Brothers Majere by Weis, Margaret

Caramon scoffed. “Hey, don’t talk like that, Raist! You said it yourself. Coincidence. We’ll find the cats, and there’ll be a perfectly logical explanation for their disappearance. Maybe it’ll be like that story about the guy with the flute who came into a town and played, and all of the rats followed him past the city limits.”

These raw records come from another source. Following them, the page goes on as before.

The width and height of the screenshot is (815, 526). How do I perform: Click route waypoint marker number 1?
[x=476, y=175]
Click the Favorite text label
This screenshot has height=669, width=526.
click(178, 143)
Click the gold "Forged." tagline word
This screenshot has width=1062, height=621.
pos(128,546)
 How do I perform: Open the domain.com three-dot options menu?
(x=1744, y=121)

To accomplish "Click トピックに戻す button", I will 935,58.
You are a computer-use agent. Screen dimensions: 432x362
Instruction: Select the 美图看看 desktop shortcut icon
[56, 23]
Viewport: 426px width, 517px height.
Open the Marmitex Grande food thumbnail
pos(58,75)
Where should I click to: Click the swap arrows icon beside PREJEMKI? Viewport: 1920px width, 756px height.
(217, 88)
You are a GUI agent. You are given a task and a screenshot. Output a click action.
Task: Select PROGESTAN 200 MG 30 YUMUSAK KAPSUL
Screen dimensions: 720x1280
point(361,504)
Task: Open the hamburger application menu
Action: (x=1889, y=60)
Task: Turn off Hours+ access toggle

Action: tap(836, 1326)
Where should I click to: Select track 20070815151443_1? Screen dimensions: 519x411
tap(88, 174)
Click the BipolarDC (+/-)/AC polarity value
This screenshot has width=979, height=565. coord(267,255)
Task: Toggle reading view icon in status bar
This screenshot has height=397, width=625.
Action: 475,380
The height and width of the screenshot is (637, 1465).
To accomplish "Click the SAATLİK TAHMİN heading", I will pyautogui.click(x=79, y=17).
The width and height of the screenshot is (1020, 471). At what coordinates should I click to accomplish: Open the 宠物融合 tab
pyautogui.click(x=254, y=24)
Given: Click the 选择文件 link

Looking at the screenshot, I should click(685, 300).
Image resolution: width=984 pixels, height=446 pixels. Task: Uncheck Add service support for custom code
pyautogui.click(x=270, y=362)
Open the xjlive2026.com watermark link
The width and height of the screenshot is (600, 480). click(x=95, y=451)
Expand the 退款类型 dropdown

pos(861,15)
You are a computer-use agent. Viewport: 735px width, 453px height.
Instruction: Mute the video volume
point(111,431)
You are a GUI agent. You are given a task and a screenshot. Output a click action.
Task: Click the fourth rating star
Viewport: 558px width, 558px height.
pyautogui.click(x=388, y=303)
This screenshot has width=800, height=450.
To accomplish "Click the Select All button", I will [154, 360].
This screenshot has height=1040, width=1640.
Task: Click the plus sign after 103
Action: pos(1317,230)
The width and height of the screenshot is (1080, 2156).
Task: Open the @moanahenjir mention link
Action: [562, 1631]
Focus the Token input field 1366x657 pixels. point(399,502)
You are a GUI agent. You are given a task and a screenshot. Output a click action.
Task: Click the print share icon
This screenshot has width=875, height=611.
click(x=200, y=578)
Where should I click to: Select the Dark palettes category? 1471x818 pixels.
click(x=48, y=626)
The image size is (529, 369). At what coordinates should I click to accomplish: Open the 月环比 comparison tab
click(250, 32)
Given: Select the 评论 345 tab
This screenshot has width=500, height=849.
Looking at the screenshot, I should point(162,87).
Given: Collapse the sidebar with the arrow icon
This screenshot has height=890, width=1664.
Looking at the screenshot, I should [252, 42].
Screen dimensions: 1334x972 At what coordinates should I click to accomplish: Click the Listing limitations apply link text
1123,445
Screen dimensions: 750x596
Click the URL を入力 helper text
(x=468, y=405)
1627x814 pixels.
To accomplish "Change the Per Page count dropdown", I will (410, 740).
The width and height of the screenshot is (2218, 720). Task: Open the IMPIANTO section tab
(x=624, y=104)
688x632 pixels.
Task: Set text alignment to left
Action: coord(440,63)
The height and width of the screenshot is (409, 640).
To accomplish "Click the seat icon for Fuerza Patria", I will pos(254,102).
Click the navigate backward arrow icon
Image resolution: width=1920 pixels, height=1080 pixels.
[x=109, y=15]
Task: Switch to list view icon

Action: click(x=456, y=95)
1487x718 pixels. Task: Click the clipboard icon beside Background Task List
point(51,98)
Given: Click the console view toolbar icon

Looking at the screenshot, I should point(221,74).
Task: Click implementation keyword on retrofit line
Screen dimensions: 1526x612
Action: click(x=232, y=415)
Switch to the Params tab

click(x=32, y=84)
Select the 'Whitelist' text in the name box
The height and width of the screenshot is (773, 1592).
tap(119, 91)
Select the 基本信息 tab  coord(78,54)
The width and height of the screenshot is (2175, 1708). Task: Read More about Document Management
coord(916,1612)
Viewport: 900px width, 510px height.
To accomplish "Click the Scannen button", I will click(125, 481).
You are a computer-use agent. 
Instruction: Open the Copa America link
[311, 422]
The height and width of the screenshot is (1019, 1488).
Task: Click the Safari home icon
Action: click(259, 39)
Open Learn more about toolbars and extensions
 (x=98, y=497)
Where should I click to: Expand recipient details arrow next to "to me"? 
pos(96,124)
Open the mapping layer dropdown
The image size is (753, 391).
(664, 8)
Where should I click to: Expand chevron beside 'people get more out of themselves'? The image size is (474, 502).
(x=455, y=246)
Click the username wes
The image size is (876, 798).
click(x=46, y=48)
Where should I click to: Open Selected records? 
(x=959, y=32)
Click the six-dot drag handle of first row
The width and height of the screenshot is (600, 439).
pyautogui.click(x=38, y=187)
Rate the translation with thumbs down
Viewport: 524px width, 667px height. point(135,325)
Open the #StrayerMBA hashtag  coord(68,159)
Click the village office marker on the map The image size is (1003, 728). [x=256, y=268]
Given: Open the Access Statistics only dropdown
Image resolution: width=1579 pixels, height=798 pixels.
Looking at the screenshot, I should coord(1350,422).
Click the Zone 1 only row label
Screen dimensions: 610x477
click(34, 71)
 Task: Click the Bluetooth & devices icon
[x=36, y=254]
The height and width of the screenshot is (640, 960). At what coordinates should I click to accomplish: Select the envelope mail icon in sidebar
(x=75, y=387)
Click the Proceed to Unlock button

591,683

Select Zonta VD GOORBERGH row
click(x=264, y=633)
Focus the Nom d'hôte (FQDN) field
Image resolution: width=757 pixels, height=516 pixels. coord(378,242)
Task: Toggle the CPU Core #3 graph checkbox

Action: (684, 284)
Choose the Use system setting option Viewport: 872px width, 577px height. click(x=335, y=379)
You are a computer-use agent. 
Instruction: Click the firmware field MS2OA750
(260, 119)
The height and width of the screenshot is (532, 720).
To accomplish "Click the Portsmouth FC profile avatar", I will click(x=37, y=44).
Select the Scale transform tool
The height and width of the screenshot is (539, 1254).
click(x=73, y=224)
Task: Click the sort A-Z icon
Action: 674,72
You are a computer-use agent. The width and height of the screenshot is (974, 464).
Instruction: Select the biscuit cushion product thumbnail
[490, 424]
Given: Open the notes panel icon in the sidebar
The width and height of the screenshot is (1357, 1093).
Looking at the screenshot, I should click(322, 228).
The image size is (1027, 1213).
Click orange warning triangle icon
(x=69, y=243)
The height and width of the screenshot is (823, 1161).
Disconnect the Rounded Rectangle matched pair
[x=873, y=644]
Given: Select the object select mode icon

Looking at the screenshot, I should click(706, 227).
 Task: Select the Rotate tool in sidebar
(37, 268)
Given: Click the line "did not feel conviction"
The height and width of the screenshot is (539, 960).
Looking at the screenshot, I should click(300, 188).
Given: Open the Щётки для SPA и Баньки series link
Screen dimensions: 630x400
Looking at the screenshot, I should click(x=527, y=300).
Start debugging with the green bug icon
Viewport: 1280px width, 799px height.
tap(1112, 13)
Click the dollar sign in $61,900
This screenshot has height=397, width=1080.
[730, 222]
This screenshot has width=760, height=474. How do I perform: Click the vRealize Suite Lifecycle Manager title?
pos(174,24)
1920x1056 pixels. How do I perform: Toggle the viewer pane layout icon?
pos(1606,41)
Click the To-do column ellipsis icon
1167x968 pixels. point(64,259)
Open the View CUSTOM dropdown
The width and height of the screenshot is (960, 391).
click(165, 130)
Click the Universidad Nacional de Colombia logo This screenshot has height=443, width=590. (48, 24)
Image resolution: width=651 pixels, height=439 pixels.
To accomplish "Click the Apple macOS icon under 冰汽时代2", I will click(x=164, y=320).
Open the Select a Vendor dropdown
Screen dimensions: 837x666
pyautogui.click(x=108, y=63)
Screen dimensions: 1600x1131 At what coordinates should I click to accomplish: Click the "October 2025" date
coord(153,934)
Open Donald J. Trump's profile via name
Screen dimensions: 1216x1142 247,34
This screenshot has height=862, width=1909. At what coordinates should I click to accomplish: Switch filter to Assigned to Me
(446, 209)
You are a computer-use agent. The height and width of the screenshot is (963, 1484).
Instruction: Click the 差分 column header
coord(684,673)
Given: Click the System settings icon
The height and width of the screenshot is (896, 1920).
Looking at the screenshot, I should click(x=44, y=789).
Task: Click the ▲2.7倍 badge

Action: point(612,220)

“But you forget the end of the story, my brother. In the end, the piper came back and stole away the children.”

Caramon kept silent. He didn’t think he’d helped matters any.

Looking at the game piece carefully one more time, Raistlin handed it back to the kender. Earwig looked at the piece as carefully as the mage had, but he didn’t find anything of interest. It was just another game piece.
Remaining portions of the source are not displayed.